>>>>

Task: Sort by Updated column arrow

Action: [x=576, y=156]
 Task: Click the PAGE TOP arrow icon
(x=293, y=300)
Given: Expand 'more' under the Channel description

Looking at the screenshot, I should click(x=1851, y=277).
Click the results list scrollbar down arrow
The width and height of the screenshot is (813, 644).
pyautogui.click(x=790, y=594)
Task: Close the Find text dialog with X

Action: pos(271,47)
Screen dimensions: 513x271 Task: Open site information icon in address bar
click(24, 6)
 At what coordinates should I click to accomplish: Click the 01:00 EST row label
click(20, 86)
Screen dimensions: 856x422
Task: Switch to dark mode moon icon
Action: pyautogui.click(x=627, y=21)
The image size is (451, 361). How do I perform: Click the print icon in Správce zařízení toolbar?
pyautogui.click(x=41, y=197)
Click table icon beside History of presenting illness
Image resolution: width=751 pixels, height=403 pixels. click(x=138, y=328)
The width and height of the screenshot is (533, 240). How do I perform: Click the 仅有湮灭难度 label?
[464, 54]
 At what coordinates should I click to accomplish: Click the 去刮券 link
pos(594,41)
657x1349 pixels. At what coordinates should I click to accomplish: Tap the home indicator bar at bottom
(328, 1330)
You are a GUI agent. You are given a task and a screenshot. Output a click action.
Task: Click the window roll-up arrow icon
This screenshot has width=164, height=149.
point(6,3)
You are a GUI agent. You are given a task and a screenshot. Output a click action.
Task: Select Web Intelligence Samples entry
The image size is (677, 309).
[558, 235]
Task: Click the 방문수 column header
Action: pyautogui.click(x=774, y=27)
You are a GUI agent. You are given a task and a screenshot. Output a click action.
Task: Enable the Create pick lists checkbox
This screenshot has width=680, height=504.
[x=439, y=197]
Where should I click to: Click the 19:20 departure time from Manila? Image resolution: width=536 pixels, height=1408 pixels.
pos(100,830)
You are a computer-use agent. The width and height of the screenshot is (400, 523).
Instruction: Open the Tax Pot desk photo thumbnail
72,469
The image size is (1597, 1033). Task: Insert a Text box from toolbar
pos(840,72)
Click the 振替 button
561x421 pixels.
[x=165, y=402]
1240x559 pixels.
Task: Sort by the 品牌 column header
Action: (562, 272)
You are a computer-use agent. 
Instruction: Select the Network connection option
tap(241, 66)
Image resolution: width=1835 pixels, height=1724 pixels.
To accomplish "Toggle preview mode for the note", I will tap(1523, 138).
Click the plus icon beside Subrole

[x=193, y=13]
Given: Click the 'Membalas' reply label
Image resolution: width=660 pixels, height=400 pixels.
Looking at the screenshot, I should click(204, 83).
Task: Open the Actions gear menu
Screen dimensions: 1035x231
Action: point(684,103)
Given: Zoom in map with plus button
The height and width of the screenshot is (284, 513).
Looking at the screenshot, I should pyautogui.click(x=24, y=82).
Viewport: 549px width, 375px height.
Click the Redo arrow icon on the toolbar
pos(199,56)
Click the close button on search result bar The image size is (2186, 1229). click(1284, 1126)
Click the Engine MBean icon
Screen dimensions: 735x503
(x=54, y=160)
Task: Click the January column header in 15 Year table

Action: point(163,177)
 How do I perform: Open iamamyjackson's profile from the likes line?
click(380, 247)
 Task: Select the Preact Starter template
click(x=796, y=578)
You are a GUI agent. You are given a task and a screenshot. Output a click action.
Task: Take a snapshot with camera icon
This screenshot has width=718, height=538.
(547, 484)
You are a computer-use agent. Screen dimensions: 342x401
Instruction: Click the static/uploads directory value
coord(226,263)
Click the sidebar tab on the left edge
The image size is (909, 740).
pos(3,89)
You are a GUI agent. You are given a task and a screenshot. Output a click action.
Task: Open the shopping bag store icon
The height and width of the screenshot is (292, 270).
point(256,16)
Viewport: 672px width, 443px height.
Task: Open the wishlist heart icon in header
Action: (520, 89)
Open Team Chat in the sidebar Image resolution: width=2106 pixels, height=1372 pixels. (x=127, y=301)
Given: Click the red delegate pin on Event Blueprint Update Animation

<<<<

Copy every one of the entries above word for word, line by line.

* _Output of the task_
Task: Sort by Updated column arrow

Action: [x=576, y=156]
 Task: Click the PAGE TOP arrow icon
(x=293, y=300)
Given: Expand 'more' under the Channel description

Looking at the screenshot, I should click(x=1851, y=277).
Click the results list scrollbar down arrow
The width and height of the screenshot is (813, 644).
pyautogui.click(x=790, y=594)
Task: Close the Find text dialog with X

Action: pos(271,47)
Screen dimensions: 513x271 Task: Open site information icon in address bar
click(24, 6)
 At what coordinates should I click to accomplish: Click the 01:00 EST row label
click(20, 86)
Screen dimensions: 856x422
Task: Switch to dark mode moon icon
Action: pyautogui.click(x=627, y=21)
The image size is (451, 361). How do I perform: Click the print icon in Správce zařízení toolbar?
pyautogui.click(x=41, y=197)
Click table icon beside History of presenting illness
Image resolution: width=751 pixels, height=403 pixels. click(x=138, y=328)
The width and height of the screenshot is (533, 240). How do I perform: Click the 仅有湮灭难度 label?
[464, 54]
 At what coordinates should I click to accomplish: Click the 去刮券 link
pos(594,41)
657x1349 pixels. At what coordinates should I click to accomplish: Tap the home indicator bar at bottom
(328, 1330)
You are a GUI agent. You are given a task and a screenshot. Output a click action.
Task: Click the window roll-up arrow icon
This screenshot has width=164, height=149.
point(6,3)
You are a GUI agent. You are given a task and a screenshot. Output a click action.
Task: Select Web Intelligence Samples entry
The image size is (677, 309).
[558, 235]
Task: Click the 방문수 column header
Action: pyautogui.click(x=774, y=27)
You are a GUI agent. You are given a task and a screenshot. Output a click action.
Task: Enable the Create pick lists checkbox
This screenshot has width=680, height=504.
[x=439, y=197]
Where should I click to: Click the 19:20 departure time from Manila? Image resolution: width=536 pixels, height=1408 pixels.
pos(100,830)
You are a computer-use agent. The width and height of the screenshot is (400, 523).
Instruction: Open the Tax Pot desk photo thumbnail
72,469
The image size is (1597, 1033). Task: Insert a Text box from toolbar
pos(840,72)
Click the 振替 button
561x421 pixels.
[x=165, y=402]
1240x559 pixels.
Task: Sort by the 品牌 column header
Action: (562, 272)
You are a computer-use agent. 
Instruction: Select the Network connection option
tap(241, 66)
Image resolution: width=1835 pixels, height=1724 pixels.
To accomplish "Toggle preview mode for the note", I will tap(1523, 138).
Click the plus icon beside Subrole

[x=193, y=13]
Given: Click the 'Membalas' reply label
Image resolution: width=660 pixels, height=400 pixels.
Looking at the screenshot, I should click(204, 83).
Task: Open the Actions gear menu
Screen dimensions: 1035x231
Action: point(684,103)
Given: Zoom in map with plus button
The height and width of the screenshot is (284, 513).
Looking at the screenshot, I should pyautogui.click(x=24, y=82).
Viewport: 549px width, 375px height.
Click the Redo arrow icon on the toolbar
pos(199,56)
Click the close button on search result bar The image size is (2186, 1229). click(1284, 1126)
Click the Engine MBean icon
Screen dimensions: 735x503
(x=54, y=160)
Task: Click the January column header in 15 Year table

Action: point(163,177)
 How do I perform: Open iamamyjackson's profile from the likes line?
click(380, 247)
 Task: Select the Preact Starter template
click(x=796, y=578)
You are a GUI agent. You are given a task and a screenshot. Output a click action.
Task: Take a snapshot with camera icon
This screenshot has width=718, height=538.
(547, 484)
You are a computer-use agent. Screen dimensions: 342x401
Instruction: Click the static/uploads directory value
coord(226,263)
Click the sidebar tab on the left edge
The image size is (909, 740).
pos(3,89)
You are a GUI agent. You are given a task and a screenshot. Output a click action.
Task: Open the shopping bag store icon
The height and width of the screenshot is (292, 270).
point(256,16)
Viewport: 672px width, 443px height.
Task: Open the wishlist heart icon in header
Action: (520, 89)
Open Team Chat in the sidebar Image resolution: width=2106 pixels, height=1372 pixels. (x=127, y=301)
Given: Click the red delegate pin on Event Blueprint Update Animation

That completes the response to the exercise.